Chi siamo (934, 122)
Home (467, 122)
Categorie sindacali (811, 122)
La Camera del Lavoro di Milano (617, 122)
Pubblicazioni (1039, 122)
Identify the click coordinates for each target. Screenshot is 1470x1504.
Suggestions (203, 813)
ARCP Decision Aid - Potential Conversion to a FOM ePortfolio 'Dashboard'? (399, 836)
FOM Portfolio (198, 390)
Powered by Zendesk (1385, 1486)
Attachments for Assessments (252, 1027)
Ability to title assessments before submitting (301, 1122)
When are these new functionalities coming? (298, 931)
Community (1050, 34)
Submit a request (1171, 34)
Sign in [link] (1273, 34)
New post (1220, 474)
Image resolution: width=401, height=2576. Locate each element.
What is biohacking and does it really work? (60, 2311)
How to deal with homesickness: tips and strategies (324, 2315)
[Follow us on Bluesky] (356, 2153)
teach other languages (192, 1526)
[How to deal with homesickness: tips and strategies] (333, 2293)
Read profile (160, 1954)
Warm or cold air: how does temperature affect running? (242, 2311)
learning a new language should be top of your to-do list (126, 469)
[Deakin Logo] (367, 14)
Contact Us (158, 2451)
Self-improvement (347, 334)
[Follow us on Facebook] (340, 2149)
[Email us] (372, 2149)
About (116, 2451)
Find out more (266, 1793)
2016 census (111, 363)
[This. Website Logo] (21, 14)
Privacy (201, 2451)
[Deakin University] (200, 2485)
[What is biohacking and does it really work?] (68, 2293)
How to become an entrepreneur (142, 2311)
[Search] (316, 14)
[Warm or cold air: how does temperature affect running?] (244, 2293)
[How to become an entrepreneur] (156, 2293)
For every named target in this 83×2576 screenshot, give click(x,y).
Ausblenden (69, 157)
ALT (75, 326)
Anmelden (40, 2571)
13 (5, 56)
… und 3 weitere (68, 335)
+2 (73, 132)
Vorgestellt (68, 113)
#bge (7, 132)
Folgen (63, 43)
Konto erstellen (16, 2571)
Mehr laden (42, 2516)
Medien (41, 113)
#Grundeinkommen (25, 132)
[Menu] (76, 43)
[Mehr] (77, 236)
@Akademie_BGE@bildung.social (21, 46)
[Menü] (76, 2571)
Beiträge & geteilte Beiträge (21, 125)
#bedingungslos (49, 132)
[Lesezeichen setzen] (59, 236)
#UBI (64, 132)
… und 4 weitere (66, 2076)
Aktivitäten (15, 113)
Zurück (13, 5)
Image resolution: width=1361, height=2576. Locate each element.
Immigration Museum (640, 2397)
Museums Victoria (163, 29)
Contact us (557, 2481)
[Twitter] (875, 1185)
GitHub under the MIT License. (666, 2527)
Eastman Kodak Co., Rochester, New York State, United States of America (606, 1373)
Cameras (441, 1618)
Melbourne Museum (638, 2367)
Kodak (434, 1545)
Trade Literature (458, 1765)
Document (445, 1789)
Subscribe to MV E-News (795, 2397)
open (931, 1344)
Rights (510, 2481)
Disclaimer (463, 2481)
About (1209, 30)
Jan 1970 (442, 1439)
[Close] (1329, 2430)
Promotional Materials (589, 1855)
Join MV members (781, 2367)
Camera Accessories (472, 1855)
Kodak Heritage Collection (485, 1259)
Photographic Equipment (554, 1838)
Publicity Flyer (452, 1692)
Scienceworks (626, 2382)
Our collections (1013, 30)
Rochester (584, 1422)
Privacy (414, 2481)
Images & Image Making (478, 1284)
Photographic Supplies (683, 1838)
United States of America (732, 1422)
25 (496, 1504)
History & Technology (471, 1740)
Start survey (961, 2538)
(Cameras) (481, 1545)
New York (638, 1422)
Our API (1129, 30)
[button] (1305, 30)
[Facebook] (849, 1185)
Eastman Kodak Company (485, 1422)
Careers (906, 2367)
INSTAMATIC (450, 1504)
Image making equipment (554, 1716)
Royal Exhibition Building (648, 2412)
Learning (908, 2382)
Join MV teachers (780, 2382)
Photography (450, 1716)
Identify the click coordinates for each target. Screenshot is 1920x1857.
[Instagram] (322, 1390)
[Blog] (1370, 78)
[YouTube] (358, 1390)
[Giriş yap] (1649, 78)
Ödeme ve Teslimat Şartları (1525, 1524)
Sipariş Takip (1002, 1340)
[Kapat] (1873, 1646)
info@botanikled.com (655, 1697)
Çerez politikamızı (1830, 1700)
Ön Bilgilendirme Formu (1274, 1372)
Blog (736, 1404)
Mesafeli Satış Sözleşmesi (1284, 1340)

══════════

### Work instructions
Could you return all of the entries exactly as they stand?

### Expected answer
Chi siamo (934, 122)
Home (467, 122)
Categorie sindacali (811, 122)
La Camera del Lavoro di Milano (617, 122)
Pubblicazioni (1039, 122)
Identify the click coordinates for each target. Screenshot is 1470x1504.
Suggestions (203, 813)
ARCP Decision Aid - Potential Conversion to a FOM ePortfolio 'Dashboard'? (399, 836)
FOM Portfolio (198, 390)
Powered by Zendesk (1385, 1486)
Attachments for Assessments (252, 1027)
Ability to title assessments before submitting (301, 1122)
When are these new functionalities coming? (298, 931)
Community (1050, 34)
Submit a request (1171, 34)
Sign in [link] (1273, 34)
New post (1220, 474)
Image resolution: width=401, height=2576. Locate each element.
What is biohacking and does it really work? (60, 2311)
How to deal with homesickness: tips and strategies (324, 2315)
[Follow us on Bluesky] (356, 2153)
teach other languages (192, 1526)
[How to deal with homesickness: tips and strategies] (333, 2293)
Read profile (160, 1954)
Warm or cold air: how does temperature affect running? (242, 2311)
learning a new language should be top of your to-do list (126, 469)
[Deakin Logo] (367, 14)
Contact Us (158, 2451)
Self-improvement (347, 334)
[Follow us on Facebook] (340, 2149)
[Email us] (372, 2149)
About (116, 2451)
Find out more (266, 1793)
2016 census (111, 363)
[This. Website Logo] (21, 14)
Privacy (201, 2451)
[Deakin University] (200, 2485)
[What is biohacking and does it really work?] (68, 2293)
How to become an entrepreneur (142, 2311)
[Search] (316, 14)
[Warm or cold air: how does temperature affect running?] (244, 2293)
[How to become an entrepreneur] (156, 2293)
For every named target in this 83×2576 screenshot, give click(x,y).
Ausblenden (69, 157)
ALT (75, 326)
Anmelden (40, 2571)
13 (5, 56)
… und 3 weitere (68, 335)
+2 (73, 132)
Vorgestellt (68, 113)
#bge (7, 132)
Folgen (63, 43)
Konto erstellen (16, 2571)
Mehr laden (42, 2516)
Medien (41, 113)
#Grundeinkommen (25, 132)
[Menu] (76, 43)
[Mehr] (77, 236)
@Akademie_BGE@bildung.social (21, 46)
[Menü] (76, 2571)
Beiträge & geteilte Beiträge (21, 125)
#bedingungslos (49, 132)
[Lesezeichen setzen] (59, 236)
#UBI (64, 132)
… und 4 weitere (66, 2076)
Aktivitäten (15, 113)
Zurück (13, 5)
Image resolution: width=1361, height=2576. Locate each element.
Immigration Museum (640, 2397)
Museums Victoria (163, 29)
Contact us (557, 2481)
[Twitter] (875, 1185)
GitHub under the MIT License. (666, 2527)
Eastman Kodak Co., Rochester, New York State, United States of America (606, 1373)
Cameras (441, 1618)
Melbourne Museum (638, 2367)
Kodak (434, 1545)
Trade Literature (458, 1765)
Document (445, 1789)
Subscribe to MV E-News (795, 2397)
open (931, 1344)
Rights (510, 2481)
Disclaimer (463, 2481)
About (1209, 30)
Jan 1970 (442, 1439)
[Close] (1329, 2430)
Promotional Materials (589, 1855)
Join MV members (781, 2367)
Camera Accessories (472, 1855)
Kodak Heritage Collection (485, 1259)
Photographic Equipment (554, 1838)
Publicity Flyer (452, 1692)
Scienceworks (626, 2382)
Our collections (1013, 30)
Rochester (584, 1422)
Privacy (414, 2481)
Images & Image Making (478, 1284)
Photographic Supplies (683, 1838)
United States of America (732, 1422)
25 (496, 1504)
History & Technology (471, 1740)
Start survey (961, 2538)
(Cameras) (481, 1545)
New York (638, 1422)
Our API (1129, 30)
[button] (1305, 30)
[Facebook] (849, 1185)
Eastman Kodak Company (485, 1422)
Careers (906, 2367)
INSTAMATIC (450, 1504)
Image making equipment (554, 1716)
Royal Exhibition Building (648, 2412)
Learning (908, 2382)
Join MV teachers (780, 2382)
Photography (450, 1716)
Identify the click coordinates for each target. Screenshot is 1920x1857.
[Instagram] (322, 1390)
[Blog] (1370, 78)
[YouTube] (358, 1390)
[Giriş yap] (1649, 78)
Ödeme ve Teslimat Şartları (1525, 1524)
Sipariş Takip (1002, 1340)
[Kapat] (1873, 1646)
info@botanikled.com (655, 1697)
Çerez politikamızı (1830, 1700)
Ön Bilgilendirme Formu (1274, 1372)
Blog (736, 1404)
Mesafeli Satış Sözleşmesi (1284, 1340)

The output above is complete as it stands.